In the third session Donald Parry illustrated how for the Israelites orienting themselves physically toward the temple helped them orient their hearts toward God spiritually. Stephen Ricks showed how the pattern of temple building in the ancient Near East was repeated in the building of the Kirtland temple. John Tvedtnes discussed priestly clothing in biblical times, showing how those garments symbolized a change from an earthly to a heavenly status.
After lunch, Hugh Nibley led the audience through a careful reading of D&C 109 to draw out the material related to the temple, especially as it answers the terrible question, "Is there anything after this life?"
The next session focused on temples in the New Testament. Daniel McKinlay examined the temple imagery in the epistles of Peter and demonstrated how recognizing that imagery helps us understand Peter‘s message. Catherine Thomas considered Paul’s challenge in Hebrews to come all the way up the holy mount and enter into the Lord’s rest. Jay Parry summarized the scriptural and noncanonical descriptions of the heavenly temple of which the earthly temples are copies, and he explored the significance this heavenly temple holds for the saints as a place of holiness, mediation, ratification, and revelation and as the saints’ ultimate goal.

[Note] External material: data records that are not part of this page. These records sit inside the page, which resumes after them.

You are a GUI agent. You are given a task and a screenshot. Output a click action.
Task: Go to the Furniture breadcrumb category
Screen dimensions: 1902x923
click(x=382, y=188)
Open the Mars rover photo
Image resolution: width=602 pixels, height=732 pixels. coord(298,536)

In the last session John Lundquist posed the intriguing question "What Is Reality?" He showed how the temple has been the primary vehicle through which God has passed on to humankind knowledge concerning reality—specifically knowledge of where God lives, how one arrives there, and what life there is like. Brian Hauglid illustrated how and why the temple transcended chronological, or profane, time in the mind of ancient man, bringing him symbolically into the presence of the gods and letting him relive their creative acts and thus helping him learn to become a god himself. William Hamblin discussed one solution that the Jews found to an intolerable problem: how to fulfill the laws that required temple worship when they had no temple. He highlighted motifs found in the literature of Jewish mystics who believed that they could ascend to the heavenly temple and there fulfill the law.

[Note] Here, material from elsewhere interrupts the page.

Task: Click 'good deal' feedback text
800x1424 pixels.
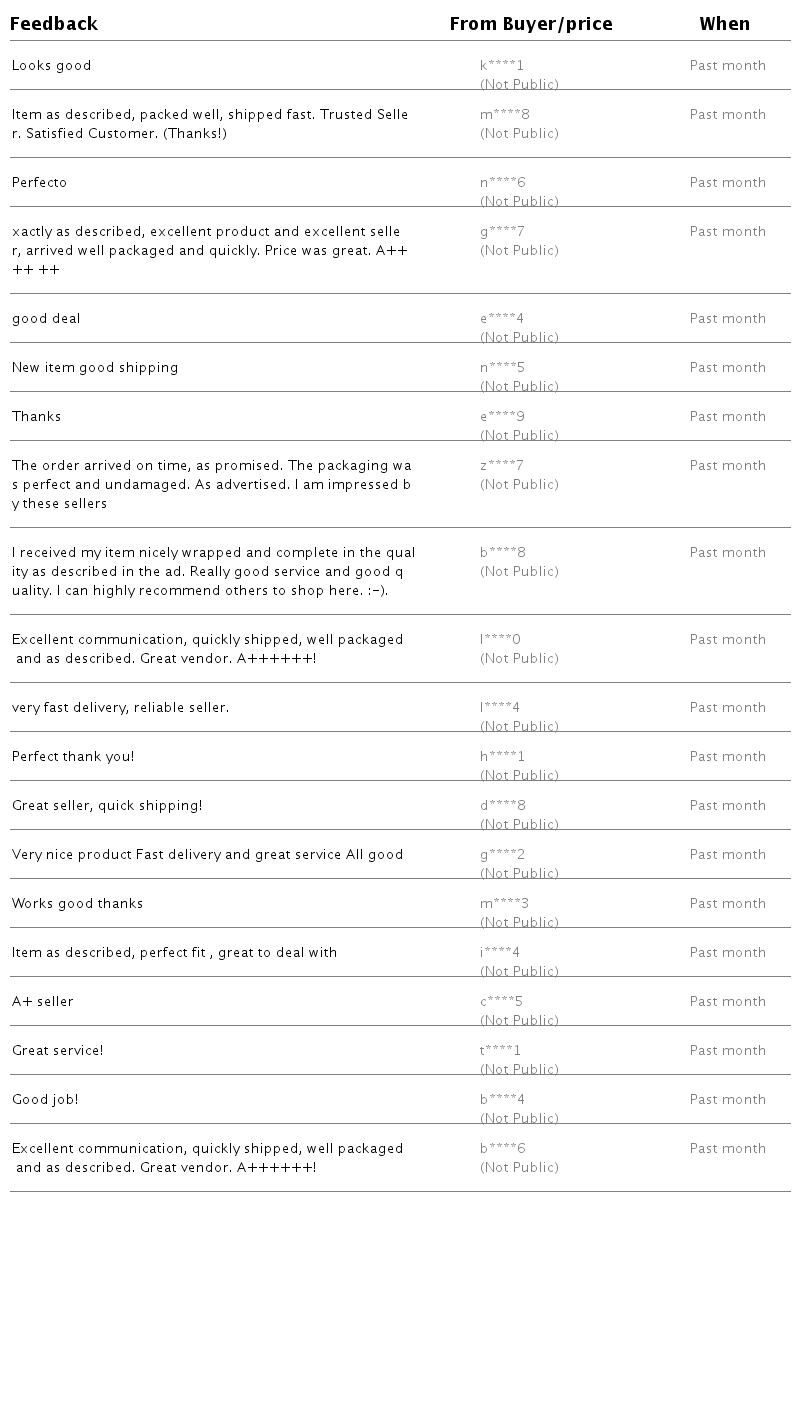Action: coord(46,319)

The symposium papers will be published by F.A.R.M.S. in their entirety as soon as possible, along with several other papers that could not be presented because of time constraints. Audio tapes of the presentations are available now on the enclosed order form.
Of All Things, a book of quotations from Hugh Nibley compiled and edited by Gary Gillum, will be available again April 1 in a revised and expanded edition. Gillum has selected, from both published and unpublished writings, numerous quotations that illustrate Nibley’s considerable wit and wisdom, creating a wonderful introduction to Nibley’s life-long effort to make sense of the things of this world and the things of eternity.

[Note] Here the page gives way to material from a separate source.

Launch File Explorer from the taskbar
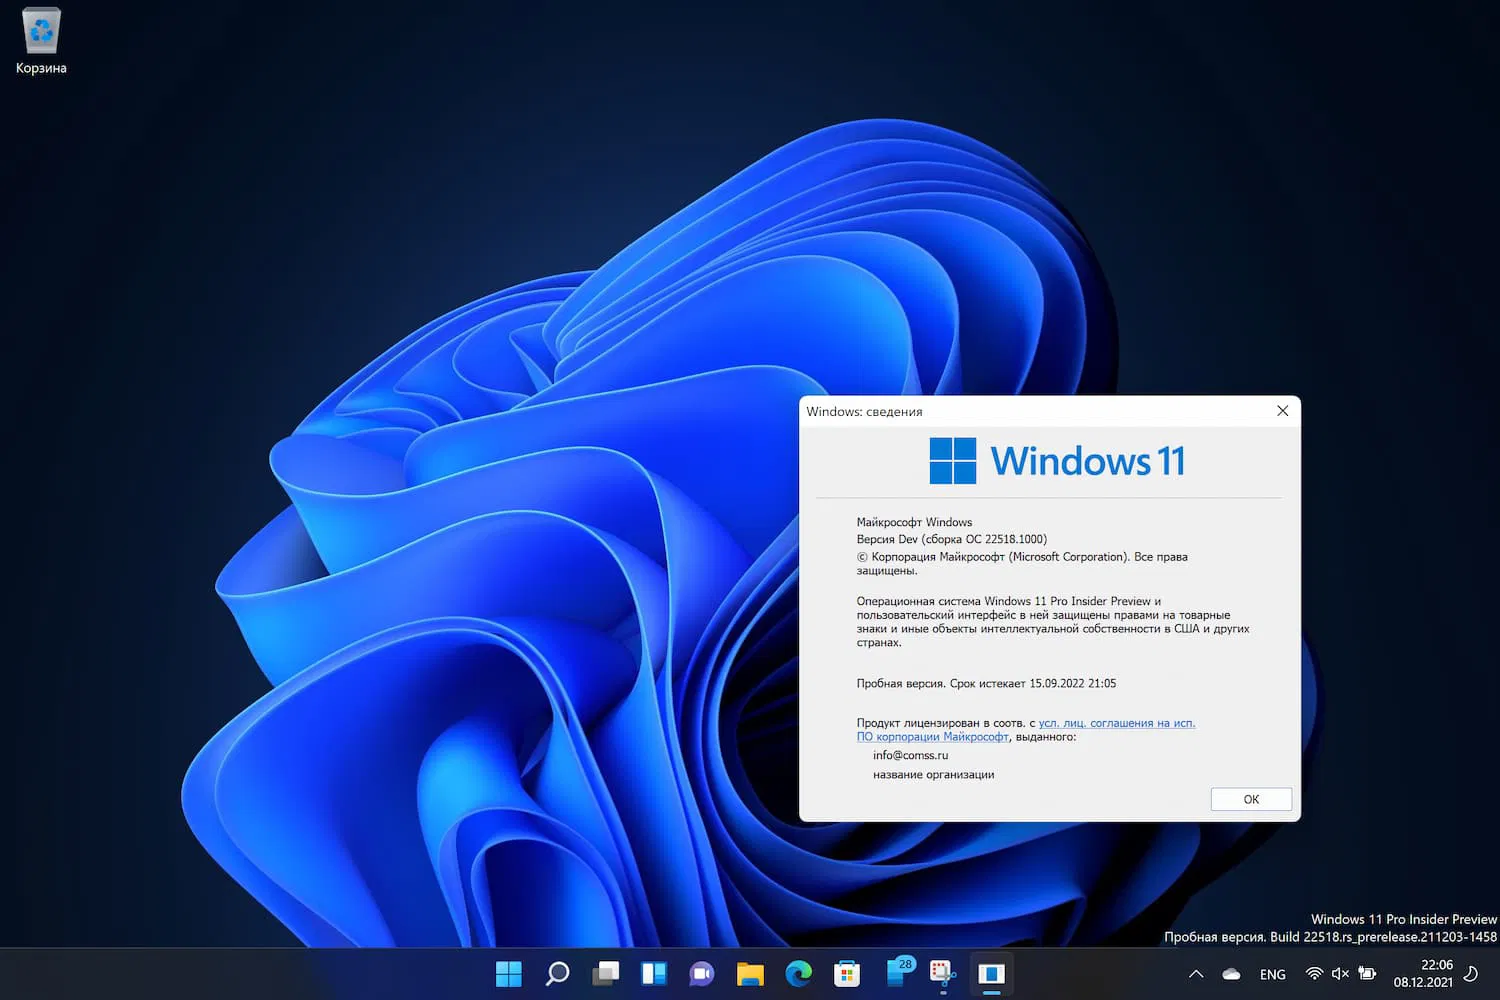Screen dimensions: 1500x1000 coord(749,973)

Gillum has organized the quotes by themes, such as "Of the Temple," "Of Life’s Meaning," "Of the Pearl of Great Price," and "Of Our Society." Entries include cross-reference to the Collected Works of Hugh Nibley, so that readers can follow ideas back to their source.
People who are already familiar with Nibley will enjoy this collection of some of his most compelling, intriguing, or amusing statements. Others will find this collection a very accessible way to discover why so many readers avidly follow Nibley’s work.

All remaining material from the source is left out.